We’re all too familiar with pain. A sharp pain here. A dull ache there. Chronic pain that greets us in the morning and tucks us into bed at night. Pain tells us when we’re pushing too hard, when we need to back off. When our fire burns too hot.
But sometimes pain stops us prematurely. Sometimes we’ve got more in the tank. Sometimes that dull ache is nothing more than a dull ache.
Differentiating between pain as a stop sign and pain as a yield sign is paramount to achieving your fittest self.
A quick disclaimer for those who will misconstrue my words. I’m not suggesting ignoring real, tangible pain. I’ve been championing the “listen to your body” training mantra for as long as this blog has been around. When your body tells you something is wrong, something is wrong. When you body tells you time for a break, it’s time for a break.
I’m talking about differentiating between discomfort and pain. Discomfort is part and parcel with the fitness experience. Exercise is a stress on the body. We break down muscle tissue so it grows back bigger and stronger.

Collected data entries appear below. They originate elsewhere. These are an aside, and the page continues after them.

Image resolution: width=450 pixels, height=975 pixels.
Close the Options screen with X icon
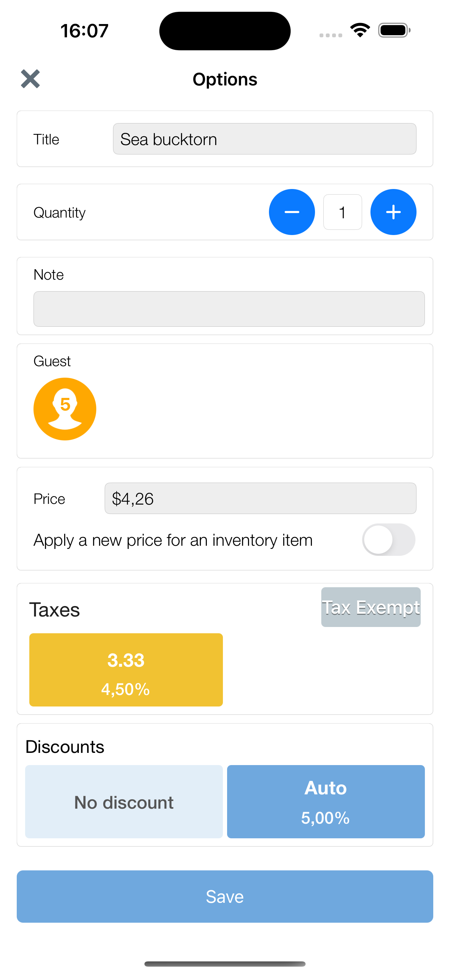(x=30, y=79)
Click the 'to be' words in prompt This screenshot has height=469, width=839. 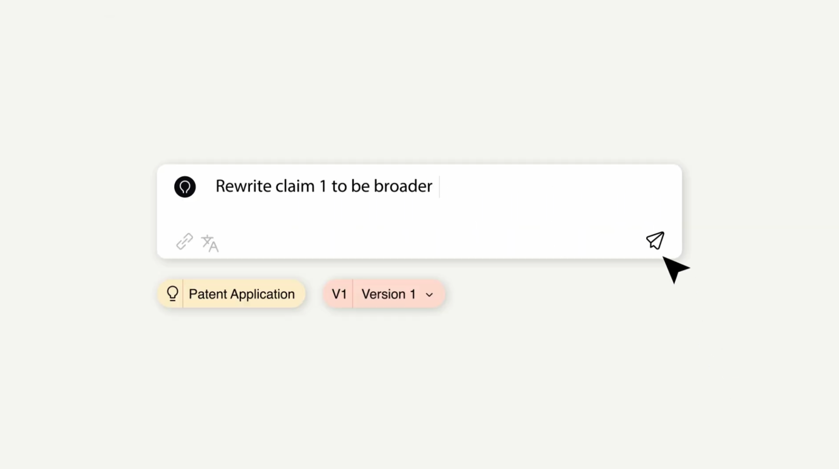pos(350,187)
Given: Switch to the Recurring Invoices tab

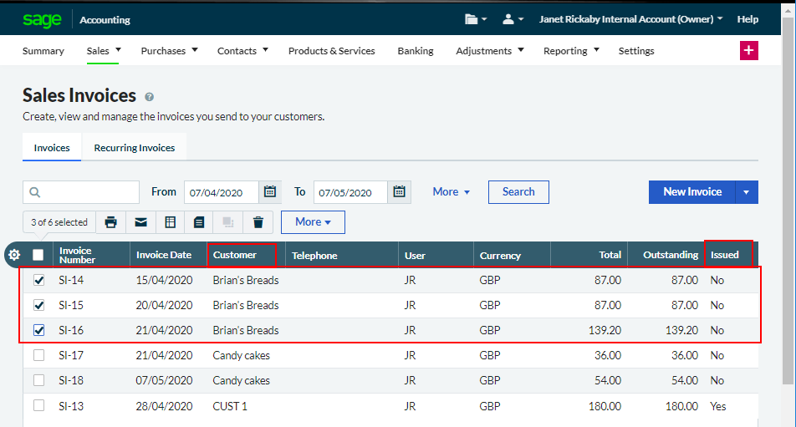Looking at the screenshot, I should (x=134, y=148).
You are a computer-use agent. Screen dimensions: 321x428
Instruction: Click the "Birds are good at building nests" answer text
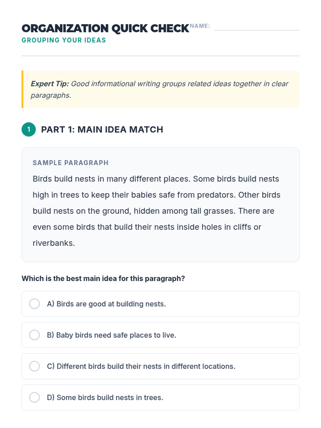pyautogui.click(x=106, y=304)
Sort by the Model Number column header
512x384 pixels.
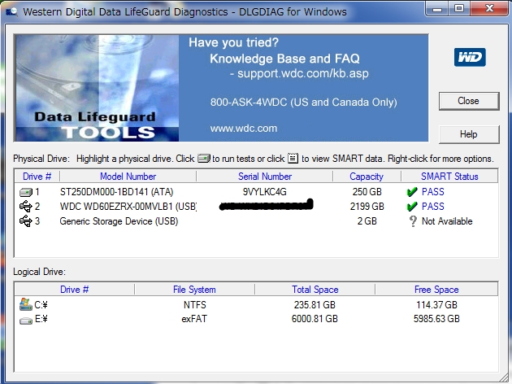point(128,177)
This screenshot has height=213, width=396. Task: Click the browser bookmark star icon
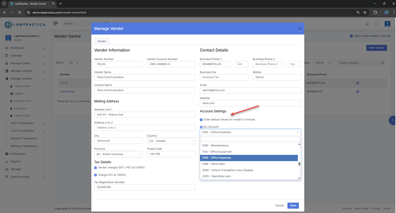[x=365, y=12]
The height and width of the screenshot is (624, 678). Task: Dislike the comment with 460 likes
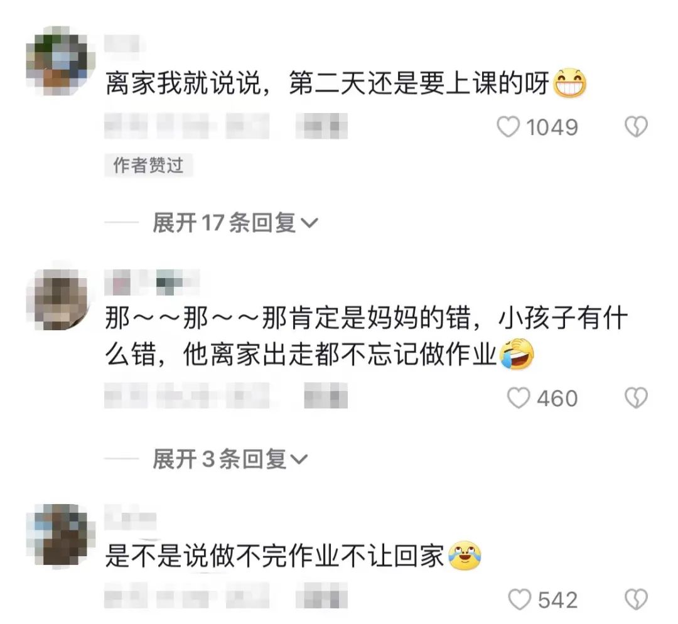tap(636, 398)
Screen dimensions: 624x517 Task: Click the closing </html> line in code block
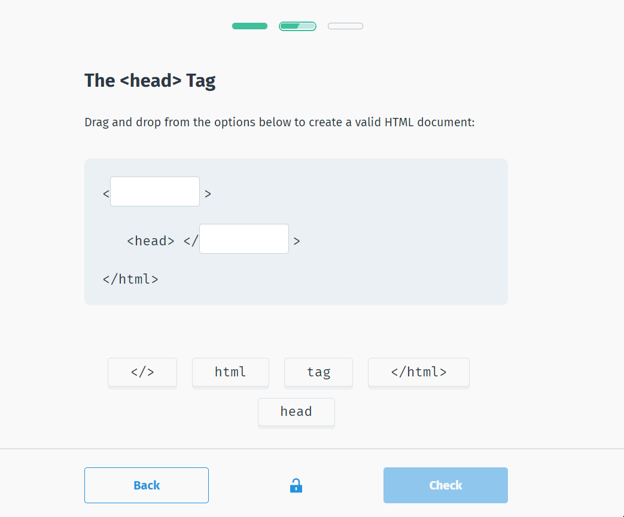[x=130, y=279]
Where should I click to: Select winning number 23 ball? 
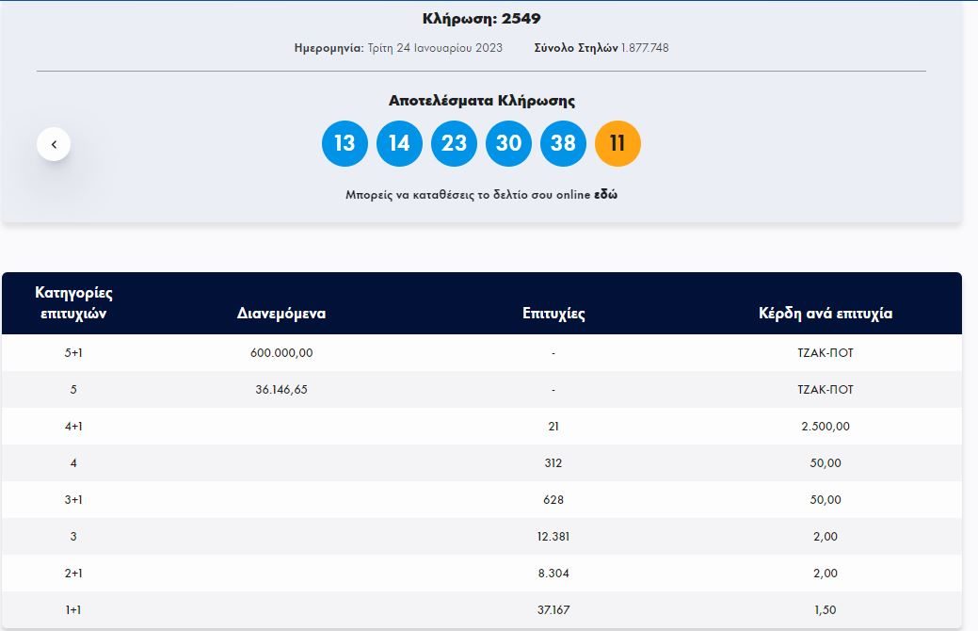(x=454, y=143)
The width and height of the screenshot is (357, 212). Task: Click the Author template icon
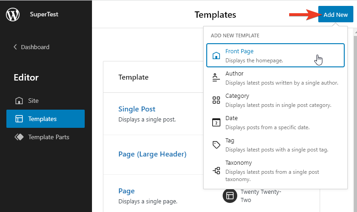[x=216, y=78]
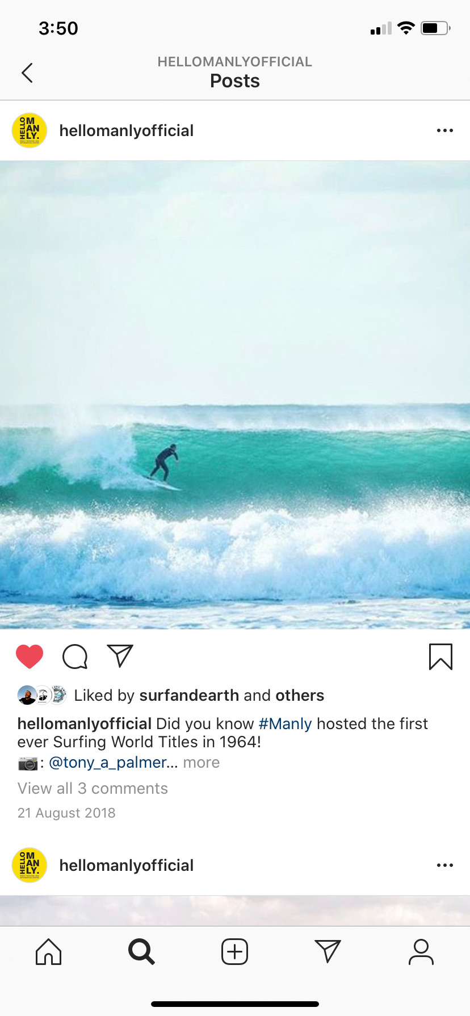Screen dimensions: 470x1016
Task: Open three-dot options for the surfer post
Action: click(x=445, y=130)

So we can run faster and farther. So we can leap taller and taller buildings. That comes with some discomfort, perhaps even some pain.
For my 34th birthday last year I decided to run 34 miles in celebration. I could have just opted for a birthday cake with 34 candles, but I felt compelled to do something different.
There was pain.
And I was in fantastic running shape. During the shutdowns of the pandemic there wasn’t much else to do but run and run often. I would regularly run for several hours at a time. I was as ready as I’d ever be to take on a challenge like this.
It was brutal.
There were multiple instances in the final few miles where I had to walk, where I had to stop, where I thought to myself, “I’ve made it farther than I ever have before. This is good enough.”
But I didn’t stop. I kept going. I kept willing my body to move forward, one step at a time, defying logic and reason and sensibility. I got to the finish line an overwhelmed, exhausted mess, tears in my eyes, but I’ve never felt more accomplished in my entire life.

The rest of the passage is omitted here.